By Keith Vaz , Chair, All Party Parliamentary Group for Yemen

IN 24 hours’ time, the United Kingdom will take control of the rotating residency of the United Nations Security Council. In assuming the Presidency, we will play an essential role in the functioning of the Security Council: we will prepare the programme of work for the month, organise and chair meetings, and release the decisions, declarations and press releases of the Council. The UK plans to focus on three primary issues when it assumes the presidency. These are Myanmar, elections in the Democratic Republic of Congo and a general look at conflict mediation. All of these issues are extremely important and the UK is right to put them on the record. However, there is one clear and glaringly obvious oversight: Yemen.

While UN Special Envoy to Yemen Martin Griffiths will be reporting to the Security Council this Thursday on the progress with negotiations, Yemen should be a matter of priority at the UN for the UK. Yemen is the world’s worst humanitarian crisis; 22.2 million people countrywide need urgent humanitarian assistance. The UK has a moral imperative to push for peace in Yemen, not only because we “hold the pens” on Yemen in the UN Security Council and now hold the presidency, but because we are a major arms exporter to the combatants. Not specifically placing Yemen on the agenda is an unacceptable omission.

Recently I, along with Alison Thewliss (Glasgow Central) Andrew Mitchell (Sutton Coldfield) and Douglas Chapman (Dunfermline and West Fife) co-ordinated a letter to the Prime Minister calling on her to remove material support for the Saudi-Emirati-led coalition if an attack on Hudaydah Port occurred. This letter has now been signed by 75 MPs including three party leaders and three Select Committee Chairs. While the coalition did embark on an assault on Hudaydah province they have wisely paused these offensives and have not yet attacked the Port. With the presidency of the UN Security Council, the UK should be making a clear case that the humanitarian consequences of a military attack on the port would be monumental and unacceptable.

Parliamentary opinion in the UK is clear. We must push to find a negotiated solution to the conflict and end the relentless suffering that has devoured the people of Yemen since 2015. As the All Party Parliamentary Group (APPG) called for in its recent report Yemen: The Continuing Tragedy, the UK must use its position at the Security Council to push for a new resolution. This resolution should set out an inclusive peace process in which all major actors and representatives of diverse civil society – including women, youth and representation of different regional, tribal, cultural and religious groups– are included.

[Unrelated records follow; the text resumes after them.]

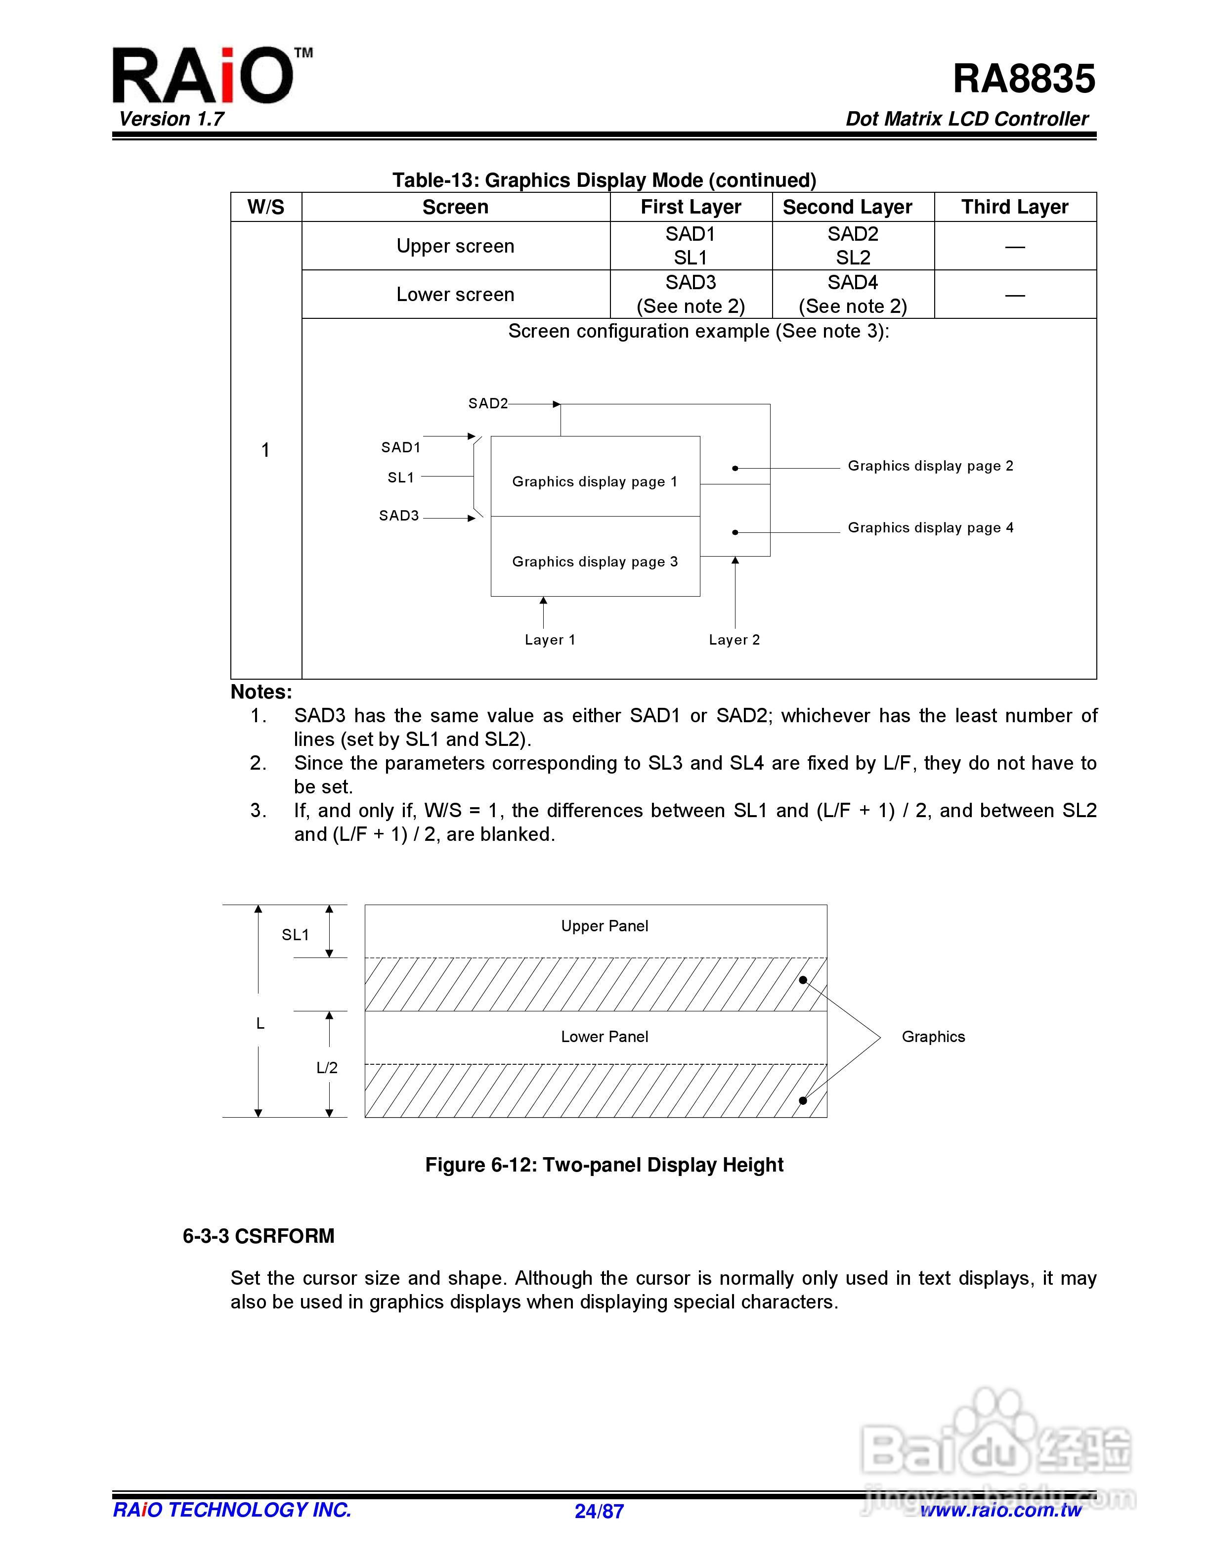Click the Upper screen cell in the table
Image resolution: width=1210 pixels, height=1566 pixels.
(455, 246)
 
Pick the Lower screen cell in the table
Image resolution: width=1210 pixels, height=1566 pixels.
(455, 295)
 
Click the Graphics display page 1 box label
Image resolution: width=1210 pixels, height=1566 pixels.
(594, 482)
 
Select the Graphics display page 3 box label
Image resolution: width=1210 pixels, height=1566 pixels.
(594, 562)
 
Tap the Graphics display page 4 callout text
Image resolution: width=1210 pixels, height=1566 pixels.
(930, 528)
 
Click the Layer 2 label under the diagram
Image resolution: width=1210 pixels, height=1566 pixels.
(734, 640)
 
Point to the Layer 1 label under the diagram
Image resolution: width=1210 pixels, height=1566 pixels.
(550, 640)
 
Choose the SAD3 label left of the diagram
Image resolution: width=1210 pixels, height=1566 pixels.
(398, 516)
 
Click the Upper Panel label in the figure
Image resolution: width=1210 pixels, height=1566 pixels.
(605, 926)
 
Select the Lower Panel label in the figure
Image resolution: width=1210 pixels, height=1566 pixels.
(605, 1037)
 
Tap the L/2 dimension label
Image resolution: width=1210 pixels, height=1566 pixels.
(327, 1068)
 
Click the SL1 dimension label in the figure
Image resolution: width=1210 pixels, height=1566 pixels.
(295, 935)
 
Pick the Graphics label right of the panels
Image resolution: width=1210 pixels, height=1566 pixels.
(933, 1037)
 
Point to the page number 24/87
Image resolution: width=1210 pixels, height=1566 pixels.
(599, 1512)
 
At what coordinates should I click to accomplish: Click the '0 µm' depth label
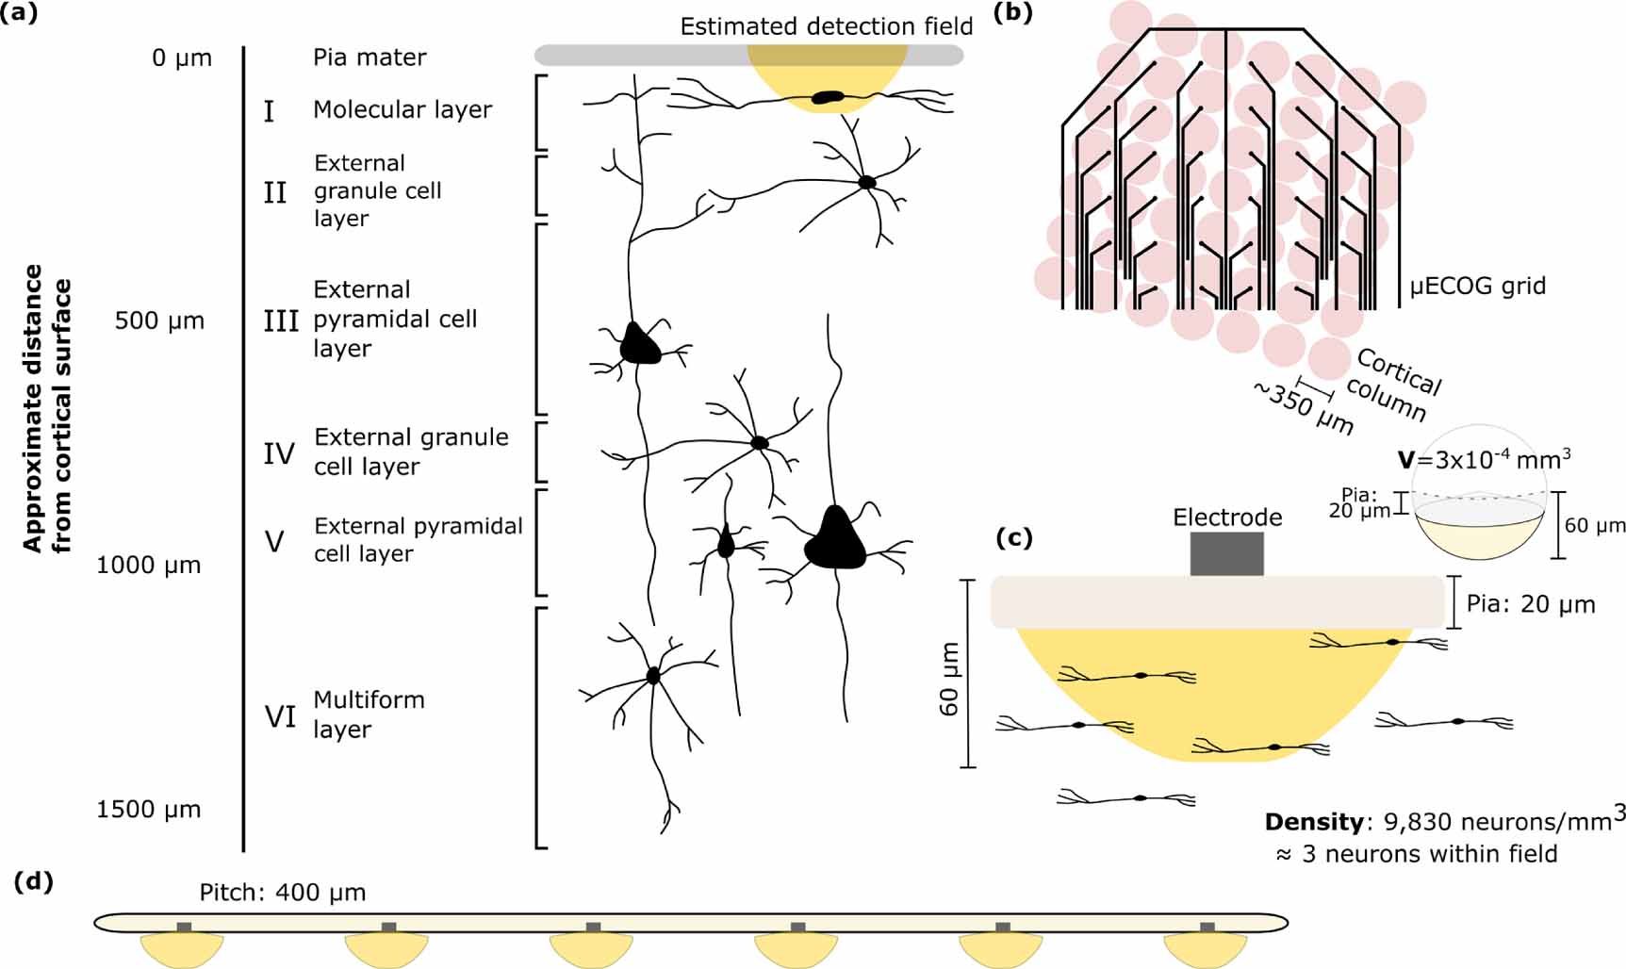[x=182, y=58]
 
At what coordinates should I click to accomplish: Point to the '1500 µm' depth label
[x=149, y=810]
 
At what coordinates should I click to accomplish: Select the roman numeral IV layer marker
[x=279, y=454]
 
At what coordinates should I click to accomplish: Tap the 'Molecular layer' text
[x=402, y=110]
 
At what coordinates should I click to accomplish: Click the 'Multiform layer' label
[x=369, y=714]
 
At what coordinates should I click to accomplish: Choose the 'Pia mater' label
[x=370, y=58]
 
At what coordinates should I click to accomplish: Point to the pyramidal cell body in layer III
[x=640, y=345]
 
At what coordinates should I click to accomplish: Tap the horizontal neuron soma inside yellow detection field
[x=829, y=96]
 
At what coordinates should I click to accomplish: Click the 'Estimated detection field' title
[x=826, y=26]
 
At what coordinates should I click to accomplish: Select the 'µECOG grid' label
[x=1477, y=287]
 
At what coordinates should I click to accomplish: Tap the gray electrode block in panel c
[x=1226, y=553]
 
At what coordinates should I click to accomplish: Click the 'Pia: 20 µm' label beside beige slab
[x=1531, y=604]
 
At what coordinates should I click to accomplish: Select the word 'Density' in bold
[x=1313, y=822]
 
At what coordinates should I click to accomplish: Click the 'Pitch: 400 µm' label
[x=283, y=893]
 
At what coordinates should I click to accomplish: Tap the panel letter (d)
[x=34, y=882]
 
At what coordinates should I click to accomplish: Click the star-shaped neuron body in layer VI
[x=653, y=675]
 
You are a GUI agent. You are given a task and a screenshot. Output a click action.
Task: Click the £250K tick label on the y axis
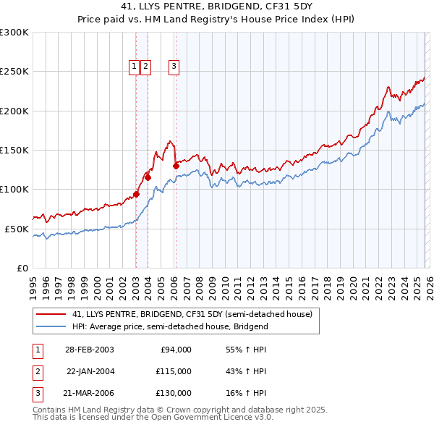pyautogui.click(x=14, y=72)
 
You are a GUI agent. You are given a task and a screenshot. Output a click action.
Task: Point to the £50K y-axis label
pyautogui.click(x=17, y=229)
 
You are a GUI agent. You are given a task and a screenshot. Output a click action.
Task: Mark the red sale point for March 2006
pyautogui.click(x=176, y=166)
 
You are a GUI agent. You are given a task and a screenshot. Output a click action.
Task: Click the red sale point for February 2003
pyautogui.click(x=136, y=194)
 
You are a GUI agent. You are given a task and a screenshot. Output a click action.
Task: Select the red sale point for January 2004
pyautogui.click(x=148, y=177)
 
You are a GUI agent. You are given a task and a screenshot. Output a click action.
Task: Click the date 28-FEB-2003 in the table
pyautogui.click(x=89, y=350)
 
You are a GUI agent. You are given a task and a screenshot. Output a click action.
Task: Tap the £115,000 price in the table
pyautogui.click(x=173, y=371)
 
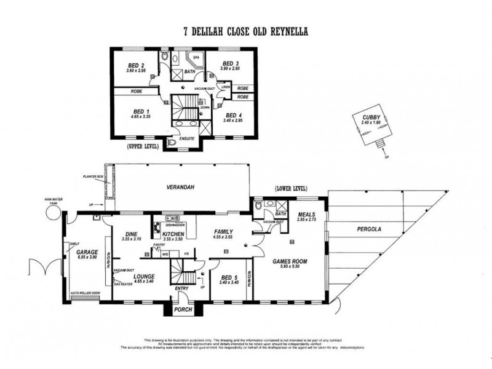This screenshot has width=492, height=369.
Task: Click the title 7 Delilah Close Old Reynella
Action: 245,31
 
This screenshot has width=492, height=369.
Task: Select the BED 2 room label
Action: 136,65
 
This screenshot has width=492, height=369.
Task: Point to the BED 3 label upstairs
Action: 230,64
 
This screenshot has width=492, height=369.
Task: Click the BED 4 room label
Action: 234,115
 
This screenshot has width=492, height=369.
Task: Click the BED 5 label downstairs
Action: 228,277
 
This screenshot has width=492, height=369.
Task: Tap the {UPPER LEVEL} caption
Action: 142,147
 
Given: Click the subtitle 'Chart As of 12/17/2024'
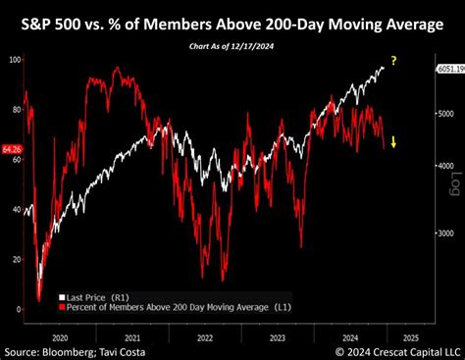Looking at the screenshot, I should click(x=232, y=46).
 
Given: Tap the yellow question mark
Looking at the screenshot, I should click(x=393, y=62).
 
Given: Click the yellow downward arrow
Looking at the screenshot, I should click(x=393, y=143).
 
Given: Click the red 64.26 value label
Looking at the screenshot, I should click(x=11, y=150).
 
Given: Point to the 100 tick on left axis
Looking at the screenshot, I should click(x=15, y=61).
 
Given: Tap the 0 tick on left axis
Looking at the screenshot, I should click(x=19, y=309).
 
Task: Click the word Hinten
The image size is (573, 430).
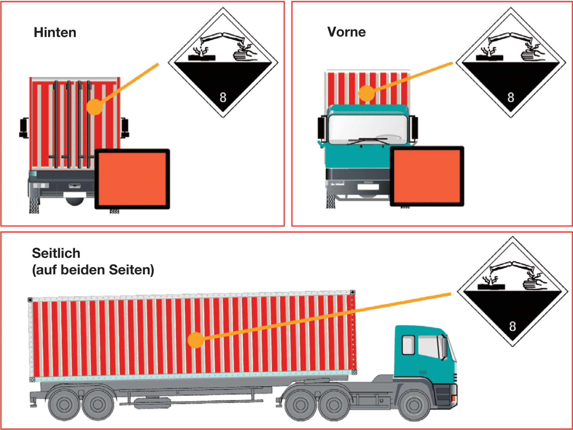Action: point(55,33)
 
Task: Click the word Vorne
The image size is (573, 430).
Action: point(346,32)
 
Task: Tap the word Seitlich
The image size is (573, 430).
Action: point(56,253)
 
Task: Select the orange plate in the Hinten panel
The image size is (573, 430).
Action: point(132,179)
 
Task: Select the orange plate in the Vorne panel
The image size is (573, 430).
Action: point(427,176)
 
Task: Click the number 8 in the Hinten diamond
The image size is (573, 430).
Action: point(223,98)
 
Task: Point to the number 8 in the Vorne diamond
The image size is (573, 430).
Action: point(511,98)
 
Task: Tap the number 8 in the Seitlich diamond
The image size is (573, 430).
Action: point(512,326)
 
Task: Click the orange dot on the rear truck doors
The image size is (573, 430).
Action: point(95,107)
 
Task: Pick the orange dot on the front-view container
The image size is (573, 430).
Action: point(366,93)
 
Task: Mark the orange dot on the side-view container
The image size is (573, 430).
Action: point(196,340)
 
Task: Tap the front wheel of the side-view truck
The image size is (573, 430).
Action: point(414,405)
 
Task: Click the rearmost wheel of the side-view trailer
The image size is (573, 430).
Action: point(64,405)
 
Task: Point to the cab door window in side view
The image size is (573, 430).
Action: point(408,345)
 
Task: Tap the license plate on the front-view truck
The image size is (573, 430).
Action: point(368,187)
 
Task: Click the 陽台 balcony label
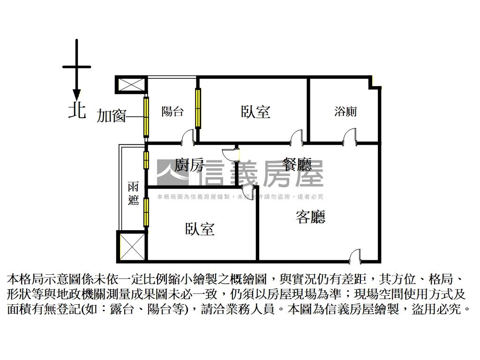172,112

Raising this at the highest possible level at the United Nations Security Council is by far the most effective way to get international attention focused on Yemen and the world’s “forgotten war”. The Government has gone to great pains to promote the new post-Brexit “Global Britain” but shirking our international responsibilities damages our reputation globally.

On the day of his resignation, I received a letter from then Foreign Secretary Boris Johnson saying that Yemen was a priority for the Government. Yet not putting it on the agenda at the UN Security Council shows that is clearly not an agenda-setting priority. For too long at the UN the UK has sat on its hands and not fully utilised its influence in the UN. I implore our new Foreign Secretary Jeremy Hunt and Karen Pierce, UK Permanent Representative to the UN, to seize this opportunity and put Yemen at the top of the UN’s agenda.